Julien Lucas

1743 - 1792

Informations générales
  • Né le 23 novembre 1743 à Saint-Fiacre (Côtes d'Armor - France)
  • Décédé le 3 avril 1792 à Saint-Fiacre (Côtes d'Armor - France)

Mandats à l'Assemblée nationale ou à la Chambre des députés

Régime politique
Révolution
Législature
Assemblée nationale constituante
Mandat
Du 21 avril 1789 au 30 septembre 1791
Baillage
Tréguier - Bretagne (Type : Evêché)
Groupe
Clergé

Biographies

Biographie extraite du dictionnaire des parlementaires français de 1789 à 1889 (Adolphe Robert et Gaston Cougny)

Député en 1789, né à Saint-Fiacre (Côtes-du-Nord) né le 23 novembre 1743, mort à Saint-Fiacre le 3 avril 1792, il entra dans les ordres et devint (1778) principal du collège de Tréguier.

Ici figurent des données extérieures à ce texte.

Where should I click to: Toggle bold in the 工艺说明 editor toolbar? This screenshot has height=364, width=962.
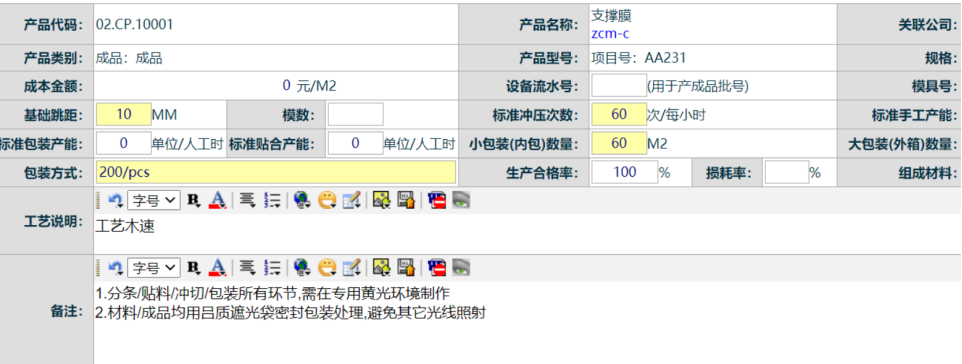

Démissionnaire pour raison de santé, il passa prêtre habitué, et siégea, au chapitre de la cathédrale, à côté de Sieyès. Recteur du Minihy-Tréguier en 1785, il présida, en 1789, l'assemblée électorale du clergé de l'évêché de Tréguier, et fut élu, dans cette circonscription, député de son ordre, le 21 avril. Partisan des réformes, comme son collègue Sieyès, il se réunit dès le 16 juin au tiers état, et, le 23, s'exprima en ces termes sur le traitement des évêques: « Témoin de la misère de nos provinces, chargé de la faire connaître ici, je dois payer cette dette aussi sacrée que celles sur lesquelles on veut vous intéresser. Quoi! vous accorderez à des titulaires inutiles des sommes énormes, et ils iront insulter à la misère, en les dévorant dans le faste, à côté d'un malheureux qui n'aura pas 24 sous de rente! Je demande au nom de la patrie qu'on mette aux voix l'avis du comité. »

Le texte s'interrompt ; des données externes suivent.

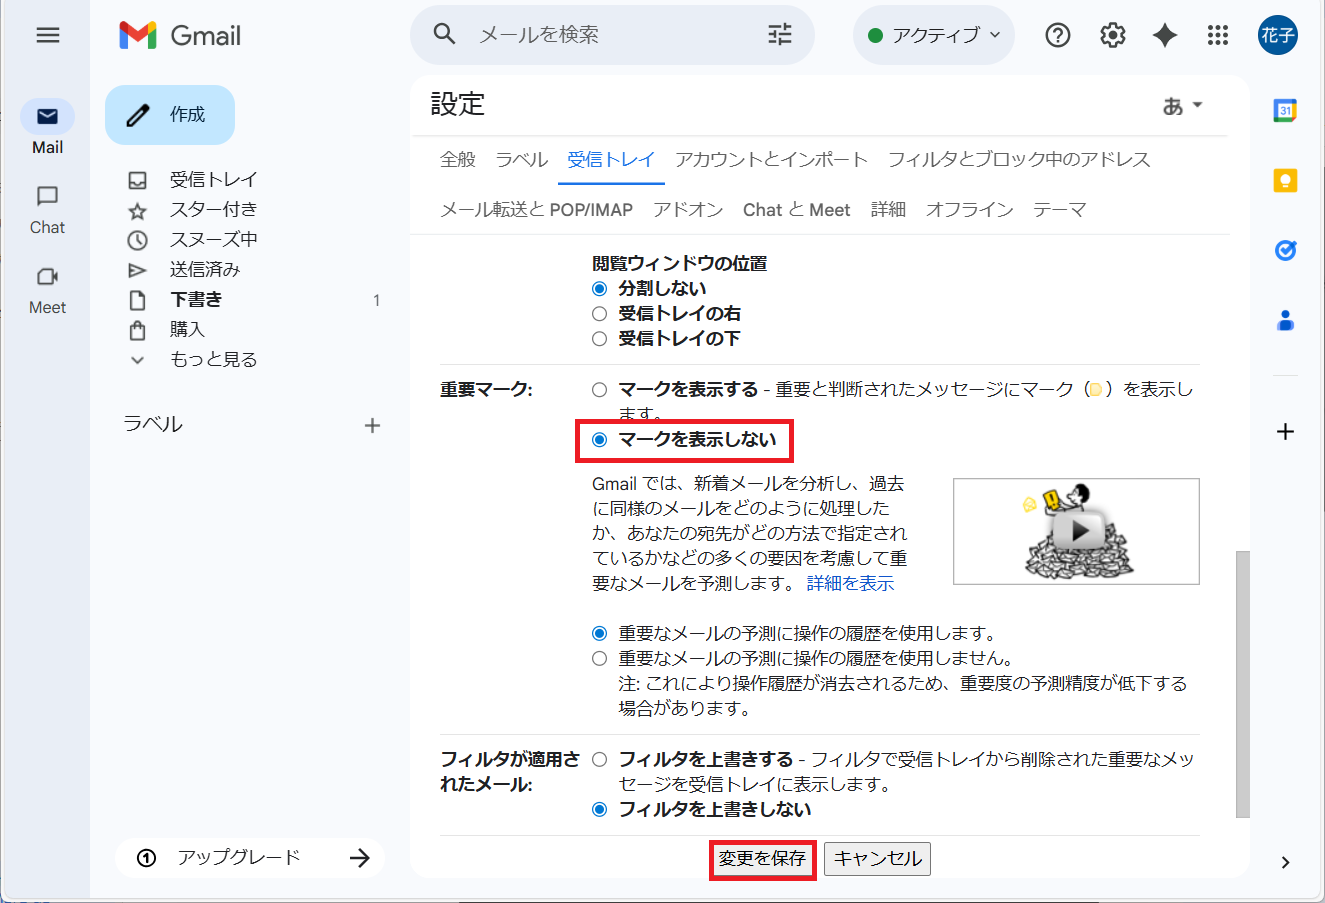This screenshot has height=903, width=1325.
Task: Click the 変更を保存 save button
Action: [762, 858]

Mais les événements dépassèrent vite les aspirations réformatrices de l'abbé Lucas; il se mit du parti de la résistance, signa l'Exposition des principes, et, le 4 janvier 1790, lors de la prestation du serment civique, réclama l'appel nominal des ecclésiastiques, et vota avec les restrictions de M. de Bonal, évêque de Clermont.

Les électeurs du Minihy l'avaient élu maire (1790); il donna sa démission en mars de l'année suivante. De retour à Saint-Fiacre après la session de la Constituante, il mourut l'année d'après.